単行本 - 外国文学
友達に代わっての生活──ハン・ガン『すべての、白いものたちの』書評/評者=イ・ラン
評者・ イ・ラン
2019.02.20
この本は、一二八週間前の二〇一六年六月一二日に死んだ私の友達が最後まで読んでいた本だ。主(あるじ)なく部屋に残されたかばんを、友達をずっと記憶しておくためにそのまま持ってきた。その中には、病んだ自分の体調を記録した紙や、半透明の薬の袋などが転がっていた。そしてハン・ガンの小説『すべての、白いものたちの』があった。白いスピンは二六ページと二七ページの間にはさまっていた。
本を持ってきた日に開いてみて、そのままアトリエの本棚に立てておいた。読んでみようとは一度も思わなかった。しばらく前に日本版の書評の依頼を受けて、ついにこの本を読むときがきたようだと思うと、悲しみと冒険心が同時に発動した。一二八週間も本棚で過ごした本書を取り出し、スピンがはさまったページまでは読んでみようと心に決めて、開いた。いつもは大勢で使っているアトリエには、その日に限って私しかおらず、静かで、新しく入れたマッサージチェアはぬくぬくと温まっていた。痛む腰をたたいたりもんだりしてくれる温かい機械が動くたび、持っている本も一緒に揺れる。スピンがはさまったページまでは、友達が読んだとき何を考えたか、何を感じたか想像しながら読んでいった。
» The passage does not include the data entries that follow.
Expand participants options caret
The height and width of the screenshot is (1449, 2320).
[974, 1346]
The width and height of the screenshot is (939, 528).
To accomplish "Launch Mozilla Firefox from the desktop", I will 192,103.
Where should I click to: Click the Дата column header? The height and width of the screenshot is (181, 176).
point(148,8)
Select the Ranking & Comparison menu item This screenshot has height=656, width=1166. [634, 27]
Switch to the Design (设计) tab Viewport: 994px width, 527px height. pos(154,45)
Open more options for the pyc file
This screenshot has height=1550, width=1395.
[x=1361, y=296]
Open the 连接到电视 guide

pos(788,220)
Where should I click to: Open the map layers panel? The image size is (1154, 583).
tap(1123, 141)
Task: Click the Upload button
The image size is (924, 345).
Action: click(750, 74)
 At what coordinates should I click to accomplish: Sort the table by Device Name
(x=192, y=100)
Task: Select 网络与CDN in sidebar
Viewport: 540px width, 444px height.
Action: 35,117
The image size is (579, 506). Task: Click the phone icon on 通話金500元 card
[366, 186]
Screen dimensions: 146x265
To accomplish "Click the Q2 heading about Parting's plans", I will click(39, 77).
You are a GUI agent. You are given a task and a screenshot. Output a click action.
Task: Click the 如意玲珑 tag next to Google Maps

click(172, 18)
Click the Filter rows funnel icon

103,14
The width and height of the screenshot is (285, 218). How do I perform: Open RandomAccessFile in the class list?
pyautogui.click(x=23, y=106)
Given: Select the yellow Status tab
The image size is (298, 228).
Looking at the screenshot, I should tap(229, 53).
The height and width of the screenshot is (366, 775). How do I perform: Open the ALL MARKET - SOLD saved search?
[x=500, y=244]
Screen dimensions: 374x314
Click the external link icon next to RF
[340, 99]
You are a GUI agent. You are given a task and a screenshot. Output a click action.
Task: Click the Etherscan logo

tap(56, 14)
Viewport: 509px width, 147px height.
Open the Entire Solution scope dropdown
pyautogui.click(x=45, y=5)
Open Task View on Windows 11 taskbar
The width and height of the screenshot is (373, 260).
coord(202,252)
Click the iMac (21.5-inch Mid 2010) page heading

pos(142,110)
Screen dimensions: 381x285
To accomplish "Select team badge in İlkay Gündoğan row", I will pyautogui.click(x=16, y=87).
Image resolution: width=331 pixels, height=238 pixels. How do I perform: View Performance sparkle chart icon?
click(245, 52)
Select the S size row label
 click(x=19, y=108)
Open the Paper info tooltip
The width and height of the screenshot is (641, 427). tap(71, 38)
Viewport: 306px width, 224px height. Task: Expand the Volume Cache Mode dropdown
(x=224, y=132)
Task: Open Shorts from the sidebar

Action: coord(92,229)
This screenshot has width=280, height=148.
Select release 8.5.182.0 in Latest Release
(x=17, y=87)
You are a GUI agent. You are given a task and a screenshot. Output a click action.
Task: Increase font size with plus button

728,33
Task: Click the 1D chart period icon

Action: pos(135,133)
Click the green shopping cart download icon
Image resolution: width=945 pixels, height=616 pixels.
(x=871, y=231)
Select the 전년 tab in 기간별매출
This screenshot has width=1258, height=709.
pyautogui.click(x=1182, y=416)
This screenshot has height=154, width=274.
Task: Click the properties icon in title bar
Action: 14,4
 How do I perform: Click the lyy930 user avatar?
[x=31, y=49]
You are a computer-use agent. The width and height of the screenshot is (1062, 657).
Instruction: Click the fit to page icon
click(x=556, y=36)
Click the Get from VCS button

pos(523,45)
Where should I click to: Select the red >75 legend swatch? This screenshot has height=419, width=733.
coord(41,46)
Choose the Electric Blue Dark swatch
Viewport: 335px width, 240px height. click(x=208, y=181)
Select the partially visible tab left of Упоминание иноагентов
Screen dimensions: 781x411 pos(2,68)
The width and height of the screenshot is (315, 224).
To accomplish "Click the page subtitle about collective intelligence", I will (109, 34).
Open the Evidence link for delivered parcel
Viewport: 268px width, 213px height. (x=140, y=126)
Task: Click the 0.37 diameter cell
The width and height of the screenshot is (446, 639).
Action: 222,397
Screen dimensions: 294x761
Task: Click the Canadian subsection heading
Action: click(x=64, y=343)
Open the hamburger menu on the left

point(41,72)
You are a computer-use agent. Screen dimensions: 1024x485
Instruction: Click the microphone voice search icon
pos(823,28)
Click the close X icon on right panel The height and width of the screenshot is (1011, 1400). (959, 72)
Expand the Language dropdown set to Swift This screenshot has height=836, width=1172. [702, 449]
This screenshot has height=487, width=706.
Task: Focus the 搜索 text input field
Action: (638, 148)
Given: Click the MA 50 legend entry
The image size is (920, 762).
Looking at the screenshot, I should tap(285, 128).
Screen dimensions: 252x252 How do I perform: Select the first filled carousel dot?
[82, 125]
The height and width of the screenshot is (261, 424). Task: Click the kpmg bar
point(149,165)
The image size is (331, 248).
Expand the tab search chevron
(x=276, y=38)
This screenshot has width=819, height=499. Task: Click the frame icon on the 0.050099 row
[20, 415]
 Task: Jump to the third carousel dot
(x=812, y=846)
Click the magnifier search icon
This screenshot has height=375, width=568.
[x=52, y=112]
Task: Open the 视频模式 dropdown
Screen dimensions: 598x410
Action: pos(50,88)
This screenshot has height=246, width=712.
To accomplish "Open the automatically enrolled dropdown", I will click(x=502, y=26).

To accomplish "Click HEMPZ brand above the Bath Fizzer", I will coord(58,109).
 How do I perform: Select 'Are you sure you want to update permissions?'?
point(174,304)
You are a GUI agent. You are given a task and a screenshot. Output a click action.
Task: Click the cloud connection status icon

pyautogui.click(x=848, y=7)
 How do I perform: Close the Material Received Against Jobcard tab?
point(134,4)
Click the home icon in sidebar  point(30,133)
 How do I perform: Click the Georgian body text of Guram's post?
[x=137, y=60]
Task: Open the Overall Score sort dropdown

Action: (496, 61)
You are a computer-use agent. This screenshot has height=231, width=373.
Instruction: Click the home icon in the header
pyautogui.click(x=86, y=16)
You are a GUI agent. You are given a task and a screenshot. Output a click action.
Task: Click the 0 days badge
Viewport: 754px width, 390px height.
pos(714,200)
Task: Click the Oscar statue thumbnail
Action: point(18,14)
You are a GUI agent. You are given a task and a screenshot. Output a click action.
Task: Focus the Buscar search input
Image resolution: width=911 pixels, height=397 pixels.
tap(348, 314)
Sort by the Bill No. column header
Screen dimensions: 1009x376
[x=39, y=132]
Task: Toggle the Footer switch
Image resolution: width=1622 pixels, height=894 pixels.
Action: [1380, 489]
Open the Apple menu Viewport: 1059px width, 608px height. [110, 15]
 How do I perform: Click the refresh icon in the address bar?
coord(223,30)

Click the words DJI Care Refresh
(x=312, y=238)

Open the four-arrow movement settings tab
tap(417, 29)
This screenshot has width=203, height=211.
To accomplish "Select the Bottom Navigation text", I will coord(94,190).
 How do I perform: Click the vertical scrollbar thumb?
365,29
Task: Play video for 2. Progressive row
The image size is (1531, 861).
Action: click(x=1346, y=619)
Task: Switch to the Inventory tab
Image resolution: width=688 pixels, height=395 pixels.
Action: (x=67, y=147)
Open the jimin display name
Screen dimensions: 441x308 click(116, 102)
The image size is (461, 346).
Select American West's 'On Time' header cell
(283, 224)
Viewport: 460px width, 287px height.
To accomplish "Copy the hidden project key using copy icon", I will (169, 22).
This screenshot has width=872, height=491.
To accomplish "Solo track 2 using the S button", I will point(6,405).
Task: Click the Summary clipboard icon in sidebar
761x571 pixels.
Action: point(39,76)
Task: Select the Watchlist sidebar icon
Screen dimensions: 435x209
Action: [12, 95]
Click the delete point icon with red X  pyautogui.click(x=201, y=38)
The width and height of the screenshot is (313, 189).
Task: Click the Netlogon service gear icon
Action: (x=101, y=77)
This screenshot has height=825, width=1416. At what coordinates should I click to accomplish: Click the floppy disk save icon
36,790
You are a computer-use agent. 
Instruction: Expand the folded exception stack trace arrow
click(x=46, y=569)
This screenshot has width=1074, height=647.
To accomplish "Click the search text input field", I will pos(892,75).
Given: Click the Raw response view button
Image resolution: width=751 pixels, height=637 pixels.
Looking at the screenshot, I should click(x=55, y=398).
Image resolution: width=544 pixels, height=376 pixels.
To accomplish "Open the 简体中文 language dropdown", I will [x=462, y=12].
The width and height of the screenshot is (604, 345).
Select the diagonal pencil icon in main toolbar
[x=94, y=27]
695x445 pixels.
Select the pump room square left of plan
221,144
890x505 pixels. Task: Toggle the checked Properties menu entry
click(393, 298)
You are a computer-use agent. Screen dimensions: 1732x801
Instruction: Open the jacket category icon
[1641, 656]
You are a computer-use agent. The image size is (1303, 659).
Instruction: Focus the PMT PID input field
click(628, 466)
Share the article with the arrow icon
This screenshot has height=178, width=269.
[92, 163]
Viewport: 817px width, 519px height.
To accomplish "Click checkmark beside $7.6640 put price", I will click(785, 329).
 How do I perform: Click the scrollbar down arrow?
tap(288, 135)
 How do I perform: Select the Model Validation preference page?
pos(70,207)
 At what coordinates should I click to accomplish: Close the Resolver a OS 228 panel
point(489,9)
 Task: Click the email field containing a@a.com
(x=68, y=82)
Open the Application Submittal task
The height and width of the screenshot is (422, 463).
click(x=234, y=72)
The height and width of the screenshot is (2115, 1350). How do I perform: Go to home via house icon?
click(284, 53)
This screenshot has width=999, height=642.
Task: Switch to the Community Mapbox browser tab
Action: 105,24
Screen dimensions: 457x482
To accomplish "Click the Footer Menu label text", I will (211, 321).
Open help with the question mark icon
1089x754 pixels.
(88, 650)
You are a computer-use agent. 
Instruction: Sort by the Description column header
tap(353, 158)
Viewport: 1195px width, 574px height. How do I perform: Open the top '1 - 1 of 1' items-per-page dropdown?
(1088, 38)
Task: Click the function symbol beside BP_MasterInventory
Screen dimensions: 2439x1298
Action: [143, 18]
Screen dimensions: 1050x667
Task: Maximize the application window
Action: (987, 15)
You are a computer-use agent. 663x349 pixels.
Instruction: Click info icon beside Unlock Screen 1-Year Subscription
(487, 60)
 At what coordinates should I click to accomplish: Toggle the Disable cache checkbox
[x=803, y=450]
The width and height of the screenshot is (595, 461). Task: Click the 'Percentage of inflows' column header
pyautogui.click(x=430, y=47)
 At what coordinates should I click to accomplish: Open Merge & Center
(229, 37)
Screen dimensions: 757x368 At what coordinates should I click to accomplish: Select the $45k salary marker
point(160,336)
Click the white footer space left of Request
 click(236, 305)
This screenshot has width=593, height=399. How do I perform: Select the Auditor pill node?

生と死を行き来する、透明な、また不透明な白さのイメージが、たちまちスピンのページを越え、最後のページまで私を連れていった。白いものについて読み、白いものを思い浮かべるだけでも記憶が満ちあふれ、こぼれ、ありとあらゆる感情がほとばしって迫ってきた。
しなないでおねがい
本の初めのほうで、話者の母と最初の赤ちゃんが登場するときのこの声が、何度も本のなかでくりかえされる。死があまりに近づいていた人にこの声がどう聞こえたか、何度も想像した。まっさらな白じゃない花模様の壁紙が嫌で、引っ越した部屋でずっと泣いていた日を思い出す。壁を全部白いペンキで塗った友達の最初の部屋や、すっきりしたものばかりひどく好む友達のことがおかしくて、やきもちをやいて、さかんにからかっていた日のことも。「一、二、三!」の合図に合わせ、うず高く積もった雪を空中に撒き散らして一緒に撮った写真はまだ私の机のひきだしの中にある。友達が身を投げようとして高い山に登った日、その頭の中にはどんな単語や文章があって、一緒にあそこまで登ったのだろう。あの細い体に降り注いでいた透明な光は、温かかっただろうか。友達が最後まで読めなかった白い紙の上の黒い活字たちを、まだ生きている私が一生けんめい目を動かして、読んだ。
しなないで しなないでおねがい。
言葉を知らなかったあなたが黒い目を開けて聞いたその言葉を、私が唇をあけてつぶやく。それを力こめて、白紙に書きつける。それだけが最も善い別れの言葉だと信じるから。死なないようにと。生きていって、と。(わかれ)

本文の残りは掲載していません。